At that point it was easier to do it myself.
Exact instruction challenge https://www.youtube.com/watch?v=cDA3_5982h8
"What programming computers is really like."
EDIT: Although perhaps it's even more important when dealing with humans and contracts. Someone could deliberately interpret the words in a way that's to their advantage.
Chain-of-Thought (CoT) prompting to the rescue!
We should always put some effort into prompt engineering before dismissing the potential of generative AI.
By this point, instruction tuning should include tuning the model to use chain of thought in the appropriate circumstances.
Can’t you just instruct your llm of choice to transform your prompts like this for you? Basically feed it with a bunch of heuristics that will help it better understand the thing you tell it.
Maybe the various chat interfaces already do this behind the scenes?
Tokenization make it hard for it to count the letters, that's also why if you ask it to do maths, writing the number in letters will yield better results.
for strawberry, it see it as [496, 675, 15717], which is str aw berry.
If you insert characters to breaks the tokens down, it find the correct result: how many r's are in "s"t"r"a"w"b"e"r"r"y" ?
There are 3 'r's in "s"t"r"a"w"b"e"r"r"y".
If you insert characters to breaks the tokens down, it find the correct result: how many r's are in "s"t"r"a"w"b"e"r"r"y" ?
The issue is that humans don't talk like this. I don't ask someone how many r's there are in strawberry by spelling out strawberry, I just say the word.
Humans also constantly make mistakes that are due to proximity in their internal representation. "Could of"/"Should of" comes to mind: the letters "of" have a large edit distance from "'ve", but their pronunciation is the same.
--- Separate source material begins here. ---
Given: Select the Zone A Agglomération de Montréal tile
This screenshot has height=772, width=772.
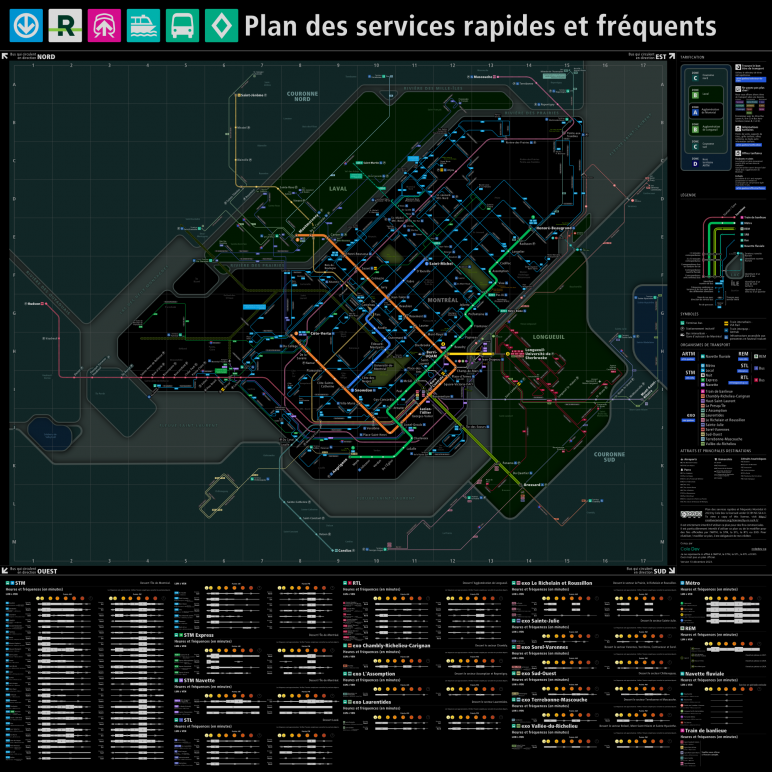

Especially native speakers are prone to the mistake as they grew up learning english as illiterate children, from sounds only, compared to how most people learning english as second language do it, together with the textual representation.
Psychologists use this trick as well to figure out internal representations, for example the rorschach test.
And probably, if you asked random people in the street how many P's there is in "Philippines", you'd also get lots of wrong answers. It's tricky due to the double p and the initial p being part of an f sound. The demonym uses "F" as the first letter, and in many languages, say spanish, also the country name uses an F.
Until I was ~12, I thought 'a lot' was a single word.
This is only an issue if you send commands to a LLM as you were communicating to a human.
This is only an issue if you send commands to a LLM as you were communicating to a human.
Yes, it's an issue. We want the convenience of sending human-legible commands to LLMs and getting back human-readable responses. That's the entire value proposition lol.
Count the number of occurrences of the letter e in the word "enterprise".
Problems can exist as instances of a class of problems. If you can't solve a problem, it's useful to know if it's a one off, or if it belongs to a larger class of problems, and which class it belongs to. In this case, the strawberry problem belongs to the much larger class of tokenization problems - if you think you've solved the tokenization problem class, you can test a model on the strawberry problem, with a few other examples from the class at large, and be confident that you've solved the class generally.
It's not about embodied human constraints or how humans do things; it's about what AI can and can't do. Right now, because of tokenization, things like understanding the number of Es in strawberry are outside the implicit model of the word in the LLM, with downstream effects on tasks it can complete. This affects moderation, parsing, generating prose, and all sorts of unexpected tasks. Having a workaround like forcing the model to insert spaces and operate on explicitly delimited text is useful when affected tasks appear.
I don't ask someone how many r's there are in strawberry by spelling out strawberry, I just say the word.
No, I would actually be pretty confident you don’t ask people that question… at all. When is the last time you asked a human that question?
I can’t remember ever having anyone in real life ask me how many r’s are in strawberry. A lot of humans would probably refuse to answer such an off-the-wall and useless question, thus “failing” the test entirely.
A useless benchmark is useless.
In real life, people overwhelmingly do not need LLMs to count occurrences of a certain letter in a word.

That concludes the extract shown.